The smaller space hardly seems the place where you might find the most interesting art, but it was when I recently happened in and looked through the pieces being exhibited by the Artists of Rubber City for artist Emily Meister.
Meister posted a broadside outside the room as explanation for her approach to her pieces. Titled "Nothing by Mouth," the artist tells of her peculiar and vital problem with foodstuff. Meister had once had severe enough idiopathic pancreatitis that she had to swear off food because, as she put it, it became as much poison as nourishment to her body.
As a result, she turns smashed fruit, spices and grains into art, as can be seen in her work "Broken Raspberry," which is set in paper and wax.
The medium serves for other inspirations, like a double take on coffee and ground coffee beans, finding in them considerable color and texture that can appear like acrylic paint. But it's not.
Similarly, she takes splashes of liquids that are usually associated with health and physical activity, but if overdone or absorbed into the wrong person, can cause problems. In one sample Meister has Gatorade spilled onto paper, with synthetic resin and wax.

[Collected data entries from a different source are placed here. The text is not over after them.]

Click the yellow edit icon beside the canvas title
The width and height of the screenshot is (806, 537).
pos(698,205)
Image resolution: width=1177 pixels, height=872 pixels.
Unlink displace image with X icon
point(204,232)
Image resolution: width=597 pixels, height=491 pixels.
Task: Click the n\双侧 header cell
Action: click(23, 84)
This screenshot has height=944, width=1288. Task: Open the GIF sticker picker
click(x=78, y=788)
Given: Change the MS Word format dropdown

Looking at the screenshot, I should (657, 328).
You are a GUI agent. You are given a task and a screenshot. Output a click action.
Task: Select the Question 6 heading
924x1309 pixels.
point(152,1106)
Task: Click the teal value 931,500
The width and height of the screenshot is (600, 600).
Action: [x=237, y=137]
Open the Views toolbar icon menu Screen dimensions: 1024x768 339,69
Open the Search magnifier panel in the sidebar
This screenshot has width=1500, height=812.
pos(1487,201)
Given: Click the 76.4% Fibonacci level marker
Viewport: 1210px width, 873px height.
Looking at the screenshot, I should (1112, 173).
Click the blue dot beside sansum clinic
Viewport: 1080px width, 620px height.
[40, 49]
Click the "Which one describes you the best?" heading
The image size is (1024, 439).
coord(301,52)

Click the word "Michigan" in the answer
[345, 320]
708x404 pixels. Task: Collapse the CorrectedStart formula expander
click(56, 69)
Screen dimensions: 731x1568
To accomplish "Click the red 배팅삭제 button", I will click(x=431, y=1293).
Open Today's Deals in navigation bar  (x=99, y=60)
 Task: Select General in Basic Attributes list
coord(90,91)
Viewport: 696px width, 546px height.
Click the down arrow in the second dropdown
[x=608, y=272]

Her display is a great artistic reuse of materials and also an interesting take on the materials used to create art. Normally when I think of food as art the images that come are of sculpted radishes, apples and the like (edible art as it were), or highly stylized photographs or paintings as still life renderings. Artists use all sorts of materials and liquids to add to paints for texture, color, luminosity. Meister keeps it simple and interesting.
Meister is one of few artists or curators who provide explanation for the display being seen, and her efforts are much appreciated. It's always helpful when those associated with exhibits provide descriptive promotional literature as lures for the public or informational handouts for those who stumble across their displays.
Emily Meister's "Nothing by Mouth" is on display through September 16 in the Little Box gallery of Summit Artspace, 140 E. Market St., Akron; 330-865-7352; www.artistsofrubbercity.org. Gallery hours are Thursday 12-9 p.m. and Friday-Saturday, 12-5 p.m. Admission is free.